Ementa: APELAÇÃO CÍVEL. ALIMENTOS E INDENIZAÇÃO POR ABANDONO AFETIVO. OBRIGAÇÃO AVOENGA. CARÁTER EXCEPCIONAL E SUBSIDIÁRIO. AUSÊNCIA DE PROVA DA IMPOSSIBILIDADE DOS GENITORES. A obrigação alimentar dos avós só tem cabimento quando esgotadas as possibilidades de prestação alimentar pelos pais. No caso, diante da ausência de tal prova, deve ser reformada a decisão recorrida. REPARAÇÃO DE DANOS MORAIS DECORRENTES DE ABANDONO. INOCORRÊNCIA. Sendo subjetiva a responsabilidade civil no Direito de Família, o dever de indenizar pressupõe o ato ilícito. Ausente a prova do ato ilícito e, mais do que isso, comprovado nos autos que o recorrente contou com a figura de pai, que inclusive contribuiu financeiramente com a criação do filho, sequer há indícios de dano moral efetivo. Portanto, deve ser confirmada a sentença de improcedência. DERAM PROVIMENTO AO APELO DO RÉU E NEGARAM PROVIMENTO AO RECURSO DO AUTOR. (Apelação Cível Nº 70030142285, Oitava Câmara Cível, Tribunal de Justiça do RS, Relator: Alzir Felippe Schmitz, Julgado em 30/07/2009)

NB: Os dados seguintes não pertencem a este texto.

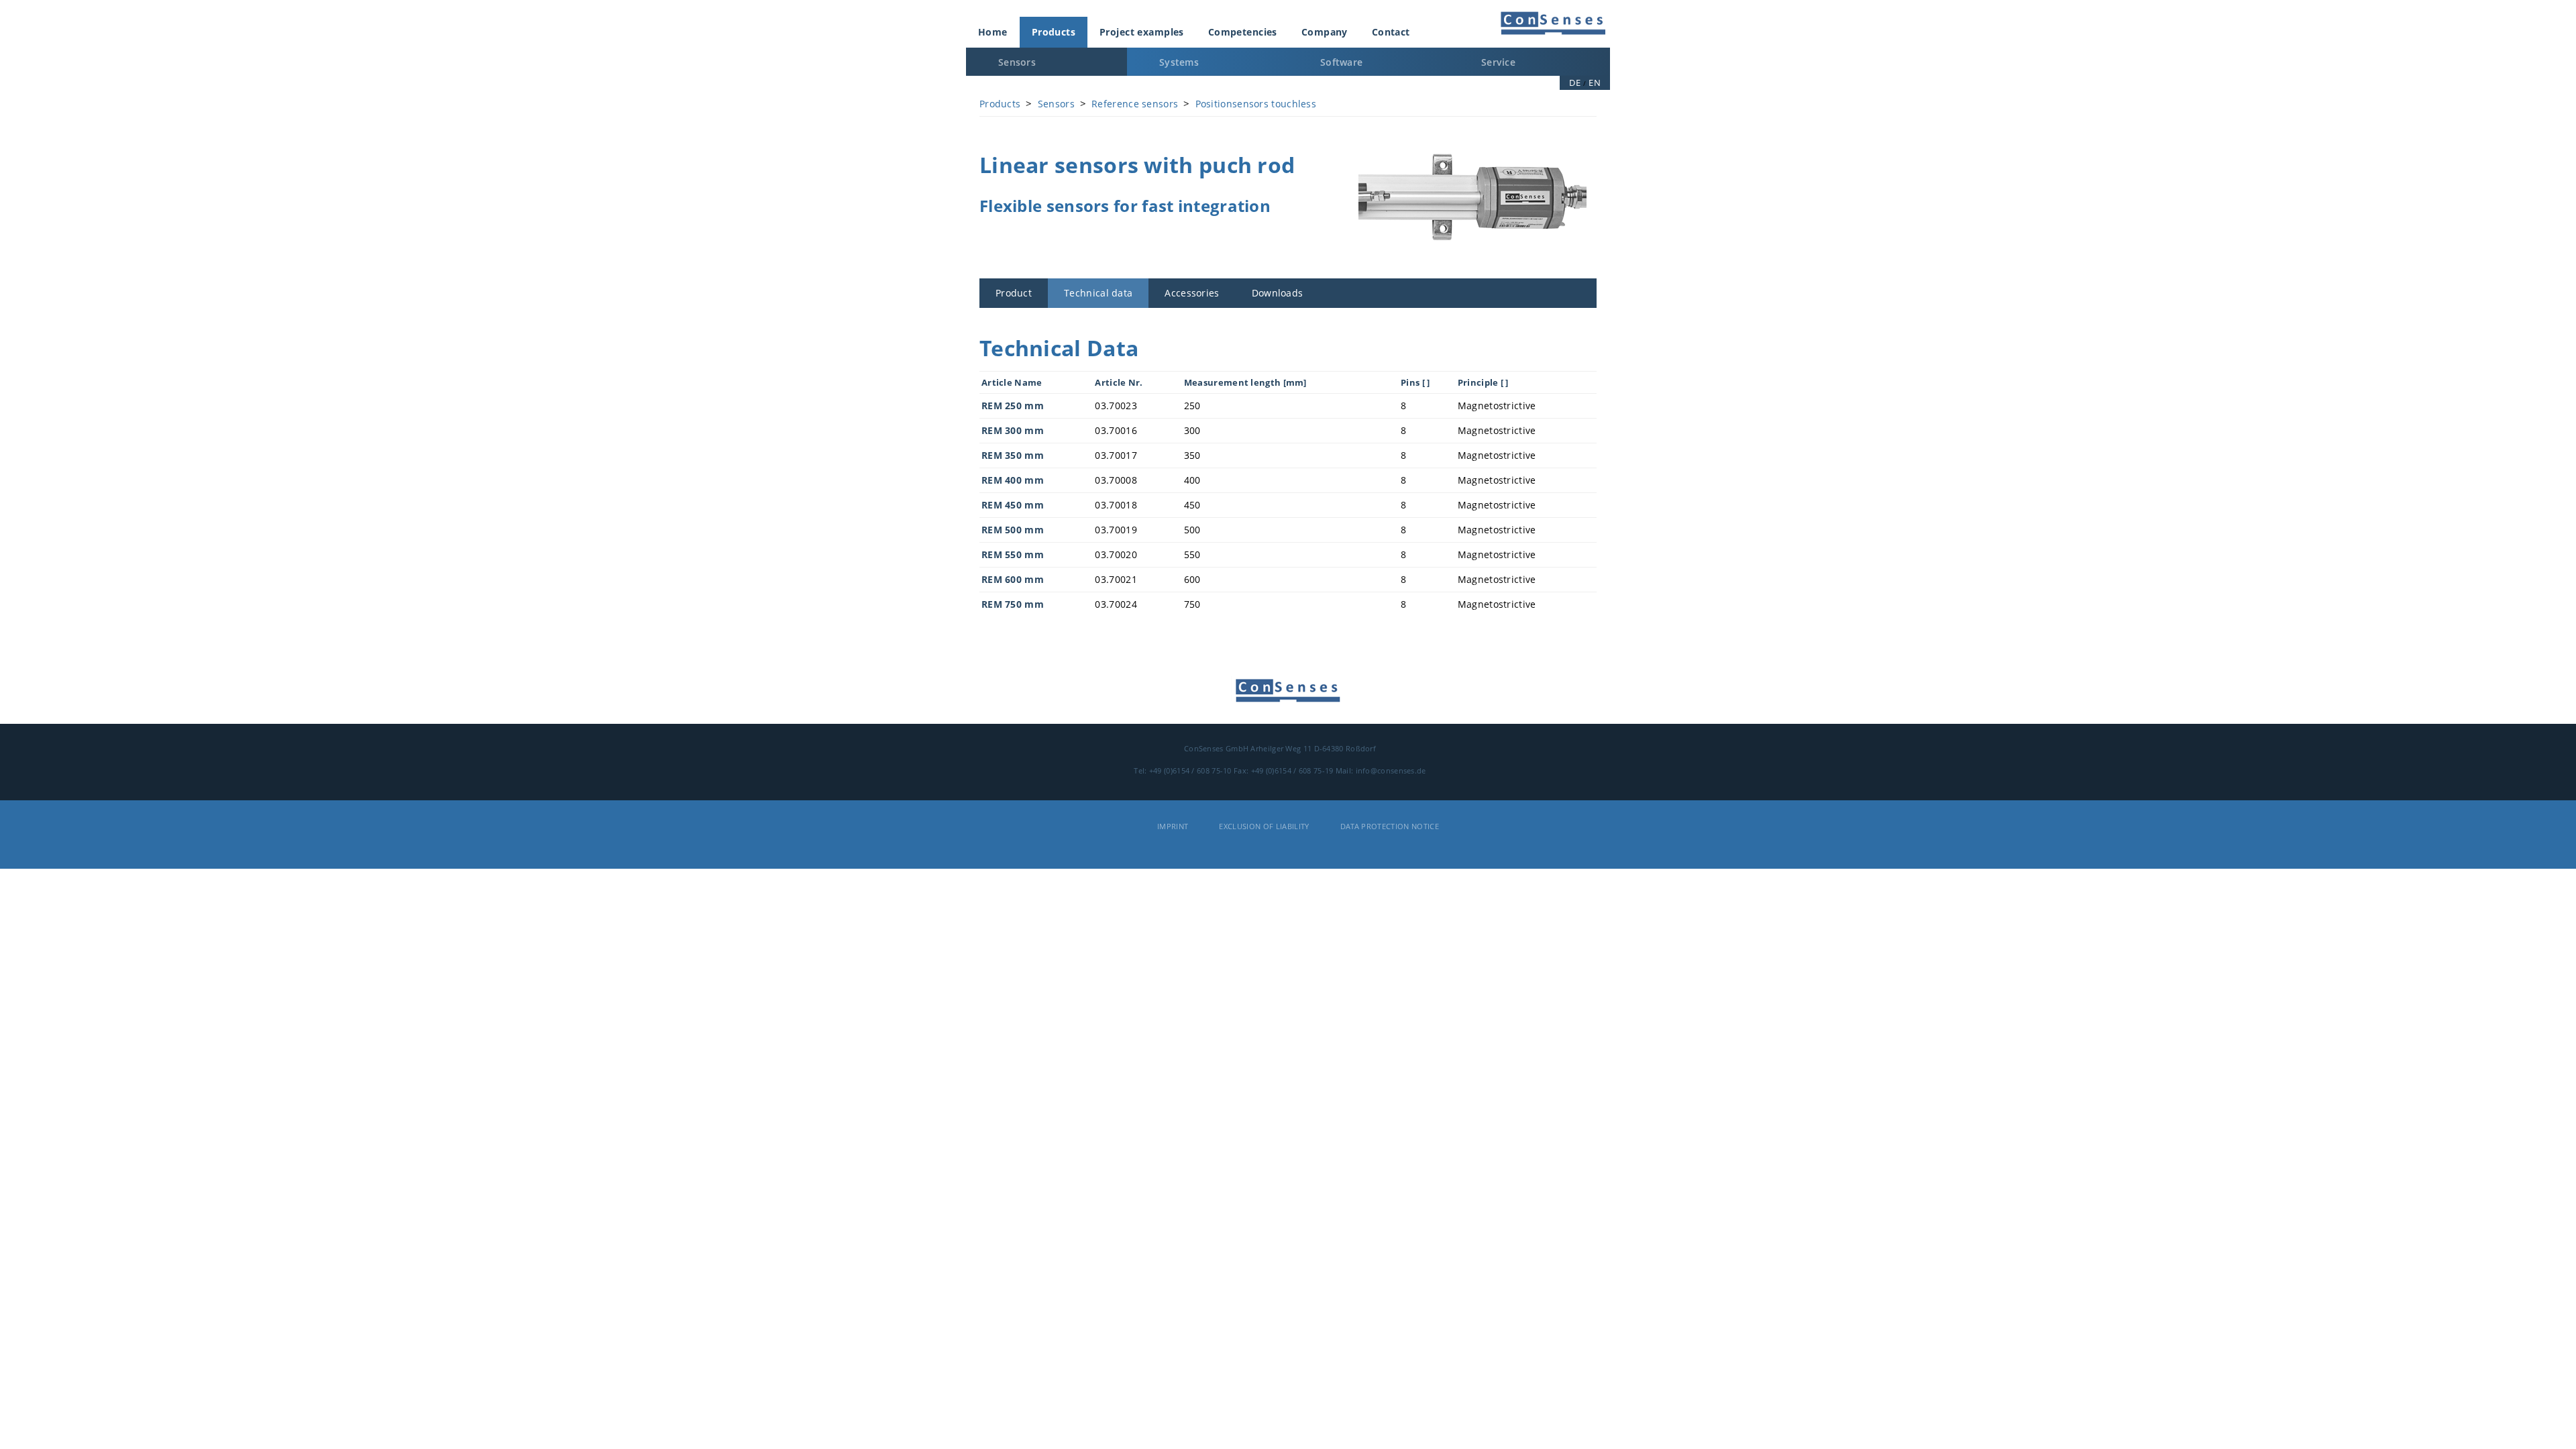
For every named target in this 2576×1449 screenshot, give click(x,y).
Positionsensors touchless (1256, 103)
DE (1574, 82)
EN (1595, 82)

E, ainda afirma o Tribunal de Justiça do Rio Grande do Sul:

Ementa: ALIMENTOS. FILHO MAIOR E CAPAZ. INDENIZAÇÃO POR DANO MORAL. ABALO EMOCIONAL PELA AUSÊNCIA DO PAI. 1. Sendo o filho maior, capaz, apto ao trabalho e com receita própria, com plenas condições de prover seu próprio sustento, descabe impor ao genitor encargo alimentar ou mesmo a obrigação de custear-lhe os estudos ou visando, ainda, o pagamento de prestações pretéritas da sua faculdade. 2. O pedido de reparação por dano moral no Direito de Família exige a apuração criteriosa dos fatos e o mero distanciamento afetivo entre pais e filhos não constitui situação capaz de gerar dano moral, nem implica ofensa ao (já vulgarizado) princípio da dignidade da pessoa humana, sendo mero fato da vida. 3. Embora se viva num mundo materialista, nem tudo pode ser resolvido pela solução simplista da indenização, pois afeto não tem preço, e valor econômico nenhum poderá restituir o valor de um abraço, de um beijo, enfim de um vínculo amoroso saudável entre pai e filho, sendo essa perda experimentada tanto por um quanto pelo outro. Recurso desprovido. (SEGREDO DE JUSTIÇA) (Apelação Cível Nº 70032449662, Sétima Câmara Cível, Tribunal de Justiça do RS, Relator: Sérgio Fernando de Vasconcellos Chaves, Julgado em 26/05/2010).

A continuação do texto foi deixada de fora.